THE
PARLIAMENTARY PRESS DINNER
Like dogs returning to their own vomit (2007)
When
people get too chummy I get suspicious. Especially if
they’re newscasters on my television, bantering among
themselves and exchanging lame one-liners. Apparently I’m
supposed to think of these people as my friends. I’m sure
these coifed commandoes are nice enough in real life, but
that's just the thing: television is not real life, and a
one-way connection to a bunch of phosphorescent dots is
doomed to disappointment.
The friendly neighbourhood news team shtick, originating
with private American news outlets, supplied Canada with a
template for broadcast bonhomie. Anyone who’s tuned into
the evening news out of Seattle knows how cloying the
routine has become, with canned merriment alternating with
local reports of fires, auto accidents, chemical spills,
homicides, and Hollywood couple splits. It’s like cheery
updates on the inner circles of Hell from bipolar stand-ins
for the cast of Friends. Me, I prefer the news read in a
serious manner, with a minimum of verbal and facial tics.

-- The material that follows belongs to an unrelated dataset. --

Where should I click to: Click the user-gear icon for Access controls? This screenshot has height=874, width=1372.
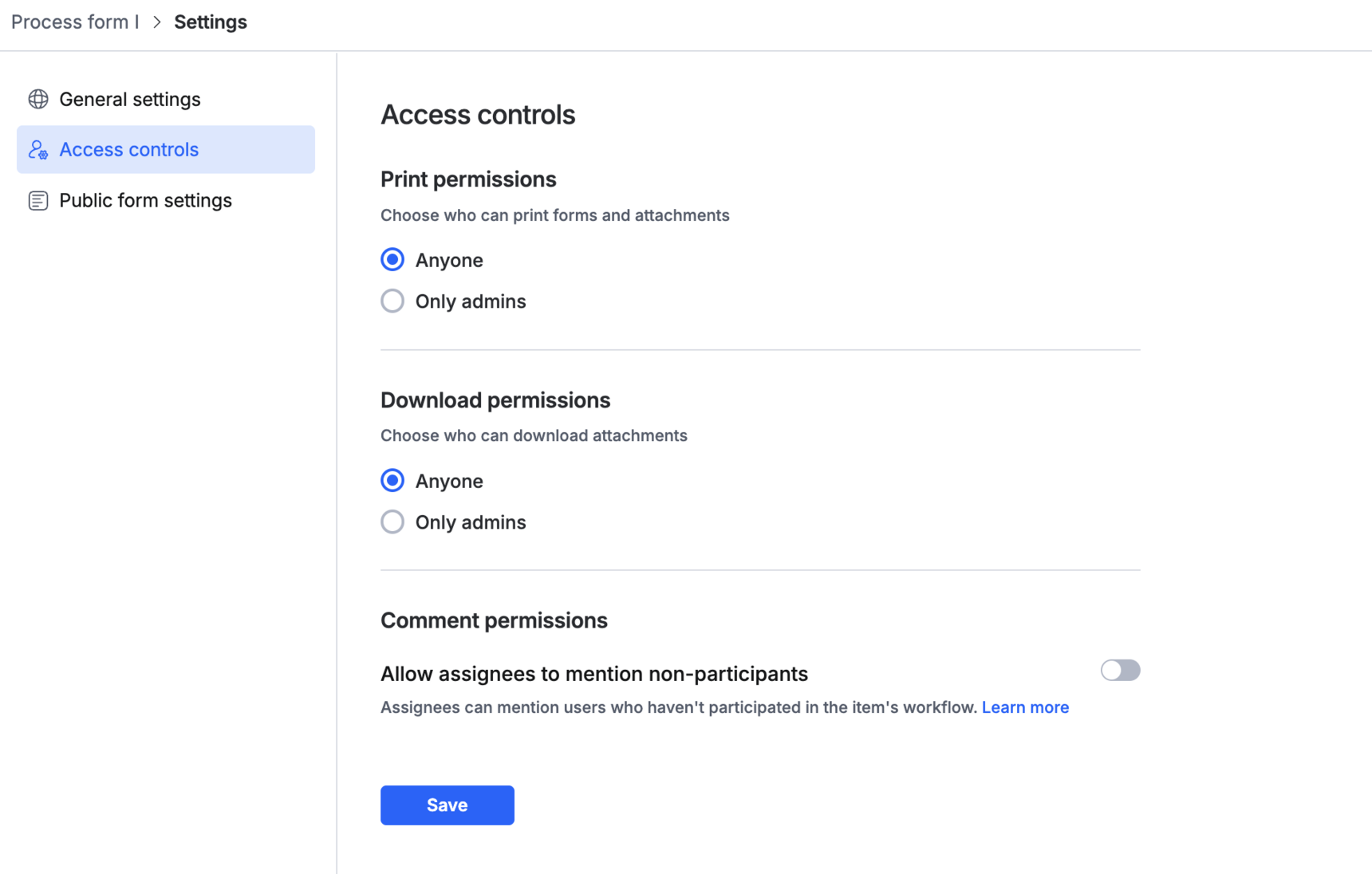[38, 150]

The old Edward R. Murrow gravitas. The same applies to
politicians. I want them to do their job, not tickle my
funnybone or blow smoke up my fundamental aperture.
This brings me to the annual Parliamentary Press Gallery
dinner from Ottawa. Working from scripts vetted by
handlers, federal leaders tell jokes, sing songs, and
generally deconstruct their Oz-like personas for the
gathered bigwigs of print and pixel.
(As per usual, the PPGD is modeled after similar US events.
And ever since the eighties, when Nancy Reagan mocked her
personal penchant for pricey ball gowns at the Gridiron
Club dinner by singing "Second Hand Rose,” media have
become less secretive about the goings-on at such soirees.
During last year’s Radio and Television Correspondent’s
Association dinner, George W. Bush showed slides of himself
looking around in the Oval Office for Saddam’s missing
weapons of mass destruction. "Nope, no weapons over there,”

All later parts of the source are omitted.